It becomes that kind of fence for insiders of Daniel Buren in Autour du retour d'un detour—Inscriptions, located not far from the cars, close to the entrance of Unlimited. Buren belongs to the era of avant-garde artists from the end of the 60's to the beginning of the 70's. He studies the relation between artwork, position and spectator; his visual vocabulary always consists of 8.7-cm, black and white vertical stripes. In Basel, Buren presents a large red square arena, delimited by the same fence used in 1985–86 at the Palais Royal in Paris, during the construction of Les Deux Plateaux, one of the best known works of the artist. It consists of a series of polygonal columns, again with black and white stripes, located in the outyard of the Parisian monument. During the construction, people walking through the Palais Royal could observe the yard; the plywood fence was one meter high, and people could take part in the integration of modern and antique art by inscribing messages on the fence. Those plywood plates, covered by writings on the outside and black and white stripes on the inside, were used 2 years later at Le Magazin—where the artist reproduced the Palais Royal work, and then again in Galleria Continua in 2010 and now here in Basel, where a plywood fence separates the public from a square space in "red carpet" colour.
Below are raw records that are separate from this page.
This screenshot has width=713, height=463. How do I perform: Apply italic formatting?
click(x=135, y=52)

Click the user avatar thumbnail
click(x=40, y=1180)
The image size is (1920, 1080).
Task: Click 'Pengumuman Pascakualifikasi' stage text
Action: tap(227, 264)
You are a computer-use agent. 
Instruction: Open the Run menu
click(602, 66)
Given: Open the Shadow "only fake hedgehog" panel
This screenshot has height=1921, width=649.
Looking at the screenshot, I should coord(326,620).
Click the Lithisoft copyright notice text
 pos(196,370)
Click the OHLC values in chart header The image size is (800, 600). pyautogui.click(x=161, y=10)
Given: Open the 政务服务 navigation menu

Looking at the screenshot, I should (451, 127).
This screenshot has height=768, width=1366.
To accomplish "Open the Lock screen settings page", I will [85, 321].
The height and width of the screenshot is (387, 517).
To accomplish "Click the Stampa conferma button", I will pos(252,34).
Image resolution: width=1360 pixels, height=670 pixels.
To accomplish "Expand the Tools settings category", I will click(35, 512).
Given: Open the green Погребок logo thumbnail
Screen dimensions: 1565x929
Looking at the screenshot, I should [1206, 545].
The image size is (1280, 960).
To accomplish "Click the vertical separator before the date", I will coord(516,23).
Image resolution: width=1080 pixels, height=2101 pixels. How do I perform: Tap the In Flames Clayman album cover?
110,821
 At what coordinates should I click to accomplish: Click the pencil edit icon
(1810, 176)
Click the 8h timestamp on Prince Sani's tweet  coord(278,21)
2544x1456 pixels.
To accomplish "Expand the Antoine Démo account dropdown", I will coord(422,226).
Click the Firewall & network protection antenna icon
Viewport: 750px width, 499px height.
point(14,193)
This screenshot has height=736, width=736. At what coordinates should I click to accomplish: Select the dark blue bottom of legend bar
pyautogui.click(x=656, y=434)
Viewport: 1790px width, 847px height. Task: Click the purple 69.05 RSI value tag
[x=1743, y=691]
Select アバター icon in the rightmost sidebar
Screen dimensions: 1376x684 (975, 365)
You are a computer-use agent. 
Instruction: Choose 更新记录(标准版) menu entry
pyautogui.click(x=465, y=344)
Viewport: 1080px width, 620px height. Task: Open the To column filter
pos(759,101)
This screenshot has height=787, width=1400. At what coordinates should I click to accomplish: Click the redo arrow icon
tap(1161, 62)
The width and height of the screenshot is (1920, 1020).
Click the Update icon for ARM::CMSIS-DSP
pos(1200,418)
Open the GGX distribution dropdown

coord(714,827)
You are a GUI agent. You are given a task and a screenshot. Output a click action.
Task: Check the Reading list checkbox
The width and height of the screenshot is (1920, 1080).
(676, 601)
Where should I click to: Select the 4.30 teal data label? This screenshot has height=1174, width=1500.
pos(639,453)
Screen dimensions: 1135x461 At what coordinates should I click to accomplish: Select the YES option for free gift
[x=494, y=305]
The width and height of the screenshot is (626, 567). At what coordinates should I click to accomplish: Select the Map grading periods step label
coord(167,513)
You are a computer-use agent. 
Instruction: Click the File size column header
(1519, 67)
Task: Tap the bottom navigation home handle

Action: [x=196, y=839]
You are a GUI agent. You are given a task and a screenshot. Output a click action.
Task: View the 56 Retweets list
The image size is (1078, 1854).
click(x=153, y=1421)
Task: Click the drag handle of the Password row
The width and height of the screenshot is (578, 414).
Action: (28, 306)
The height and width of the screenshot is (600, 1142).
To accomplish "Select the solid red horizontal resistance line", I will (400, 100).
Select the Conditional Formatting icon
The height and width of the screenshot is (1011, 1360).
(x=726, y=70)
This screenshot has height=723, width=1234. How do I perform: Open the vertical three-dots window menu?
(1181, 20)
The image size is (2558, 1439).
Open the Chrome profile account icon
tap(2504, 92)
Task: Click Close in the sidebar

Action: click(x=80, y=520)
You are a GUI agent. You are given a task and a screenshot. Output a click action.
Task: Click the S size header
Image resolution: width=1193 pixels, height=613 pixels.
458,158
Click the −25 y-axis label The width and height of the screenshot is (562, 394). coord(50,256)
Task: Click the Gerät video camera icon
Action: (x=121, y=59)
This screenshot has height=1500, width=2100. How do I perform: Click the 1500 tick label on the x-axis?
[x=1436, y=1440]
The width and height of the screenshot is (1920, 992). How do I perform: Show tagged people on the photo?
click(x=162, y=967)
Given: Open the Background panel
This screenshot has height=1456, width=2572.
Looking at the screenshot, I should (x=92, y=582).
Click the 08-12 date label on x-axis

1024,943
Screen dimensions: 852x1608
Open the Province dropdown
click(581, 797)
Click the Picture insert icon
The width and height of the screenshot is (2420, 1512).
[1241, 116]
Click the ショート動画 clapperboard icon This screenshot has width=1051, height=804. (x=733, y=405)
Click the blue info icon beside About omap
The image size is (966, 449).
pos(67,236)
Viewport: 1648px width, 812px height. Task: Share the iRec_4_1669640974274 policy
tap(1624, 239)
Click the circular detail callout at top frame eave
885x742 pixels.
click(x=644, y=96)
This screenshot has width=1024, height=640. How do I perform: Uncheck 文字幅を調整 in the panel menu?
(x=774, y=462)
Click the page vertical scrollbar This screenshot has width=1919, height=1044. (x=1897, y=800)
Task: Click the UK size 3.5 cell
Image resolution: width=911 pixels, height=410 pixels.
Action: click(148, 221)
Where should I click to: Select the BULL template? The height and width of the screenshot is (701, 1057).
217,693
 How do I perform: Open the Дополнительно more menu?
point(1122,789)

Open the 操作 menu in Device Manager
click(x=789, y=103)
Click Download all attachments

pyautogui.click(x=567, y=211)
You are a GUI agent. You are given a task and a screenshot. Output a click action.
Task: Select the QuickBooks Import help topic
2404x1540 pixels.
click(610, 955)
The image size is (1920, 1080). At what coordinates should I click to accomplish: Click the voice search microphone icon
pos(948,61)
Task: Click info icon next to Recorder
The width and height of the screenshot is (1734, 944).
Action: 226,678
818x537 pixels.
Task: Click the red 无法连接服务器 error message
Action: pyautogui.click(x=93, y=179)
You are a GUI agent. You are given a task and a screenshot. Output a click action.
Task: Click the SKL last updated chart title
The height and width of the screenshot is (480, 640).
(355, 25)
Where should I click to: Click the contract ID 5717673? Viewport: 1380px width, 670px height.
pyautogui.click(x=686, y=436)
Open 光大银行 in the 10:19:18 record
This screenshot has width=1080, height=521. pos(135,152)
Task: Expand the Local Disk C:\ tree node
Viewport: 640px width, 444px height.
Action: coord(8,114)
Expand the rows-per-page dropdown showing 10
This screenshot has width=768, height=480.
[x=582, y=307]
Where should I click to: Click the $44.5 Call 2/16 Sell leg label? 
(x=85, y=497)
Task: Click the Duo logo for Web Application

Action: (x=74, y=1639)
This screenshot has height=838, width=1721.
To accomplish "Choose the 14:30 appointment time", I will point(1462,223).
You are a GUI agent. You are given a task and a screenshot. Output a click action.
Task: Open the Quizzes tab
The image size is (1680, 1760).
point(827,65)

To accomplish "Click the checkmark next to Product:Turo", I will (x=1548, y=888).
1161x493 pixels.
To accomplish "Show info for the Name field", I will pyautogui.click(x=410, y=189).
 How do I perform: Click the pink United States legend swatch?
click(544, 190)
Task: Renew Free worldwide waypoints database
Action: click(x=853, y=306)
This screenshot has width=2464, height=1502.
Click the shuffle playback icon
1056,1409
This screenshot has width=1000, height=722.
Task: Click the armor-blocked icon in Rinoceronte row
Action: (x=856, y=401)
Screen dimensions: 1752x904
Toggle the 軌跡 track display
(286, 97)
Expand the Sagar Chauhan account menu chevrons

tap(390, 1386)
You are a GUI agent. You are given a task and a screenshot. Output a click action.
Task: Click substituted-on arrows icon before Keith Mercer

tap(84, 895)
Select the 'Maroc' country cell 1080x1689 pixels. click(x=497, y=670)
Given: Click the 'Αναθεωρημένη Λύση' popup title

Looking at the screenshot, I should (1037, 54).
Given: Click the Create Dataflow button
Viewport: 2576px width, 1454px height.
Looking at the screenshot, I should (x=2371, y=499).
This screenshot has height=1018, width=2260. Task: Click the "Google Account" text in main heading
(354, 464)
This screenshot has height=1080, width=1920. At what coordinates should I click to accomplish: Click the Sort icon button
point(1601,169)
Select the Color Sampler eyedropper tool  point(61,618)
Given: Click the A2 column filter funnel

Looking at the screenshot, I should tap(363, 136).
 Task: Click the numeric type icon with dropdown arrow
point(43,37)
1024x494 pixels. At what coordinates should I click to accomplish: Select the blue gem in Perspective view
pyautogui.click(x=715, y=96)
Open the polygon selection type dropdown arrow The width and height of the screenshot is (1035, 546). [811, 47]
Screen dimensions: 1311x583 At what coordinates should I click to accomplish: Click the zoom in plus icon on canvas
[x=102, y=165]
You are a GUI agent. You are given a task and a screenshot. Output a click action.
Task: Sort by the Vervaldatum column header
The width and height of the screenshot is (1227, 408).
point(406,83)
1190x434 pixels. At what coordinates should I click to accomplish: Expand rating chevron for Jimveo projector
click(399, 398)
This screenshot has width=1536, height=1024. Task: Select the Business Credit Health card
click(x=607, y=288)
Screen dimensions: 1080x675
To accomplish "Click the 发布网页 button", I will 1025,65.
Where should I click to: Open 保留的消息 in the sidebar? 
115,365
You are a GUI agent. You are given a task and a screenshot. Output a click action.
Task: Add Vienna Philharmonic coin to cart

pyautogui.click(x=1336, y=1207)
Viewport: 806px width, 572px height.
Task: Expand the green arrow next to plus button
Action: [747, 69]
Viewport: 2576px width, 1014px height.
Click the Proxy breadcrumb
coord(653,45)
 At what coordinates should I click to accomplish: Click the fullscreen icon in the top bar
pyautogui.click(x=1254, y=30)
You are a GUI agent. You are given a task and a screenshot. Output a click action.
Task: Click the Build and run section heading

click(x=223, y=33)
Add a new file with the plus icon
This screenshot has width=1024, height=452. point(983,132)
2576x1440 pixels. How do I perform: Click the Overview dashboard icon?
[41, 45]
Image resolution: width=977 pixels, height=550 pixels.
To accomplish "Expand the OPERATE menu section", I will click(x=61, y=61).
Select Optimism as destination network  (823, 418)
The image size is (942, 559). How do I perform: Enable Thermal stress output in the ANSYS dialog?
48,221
Cervantes, Henry Ford, a Latvian band amongst the themes artists take to tell about the failure of utopias.
Kreppa Babies, 2010 is the poetic 5-screen video-installation by the Masbedo. The Turinese duo portraits the history of the Icelandic society as a sort of large family through the recent disorders—a trauma caused by the social sudden malaise and immediate consequence of the economic crisis. The Masbedo lived in Iceland during the crisis; they exhibited how the old Icelandic values, bound to the soil and an ancient paganism, were more and more substituted by ephemeral "western" values, brought by a general welfare probably achieved too quickly. The movie—the title means "children of the crisis"—terminates with a long sequence focusing on one of the children, a girl, and her eyes reflect the torch used by the police during the clashes. It's a silent cry for help well over history and Icelandic borders.
The work changes each time you move; to understand how it works just lean out the window. Which is what you should do at Art Basel.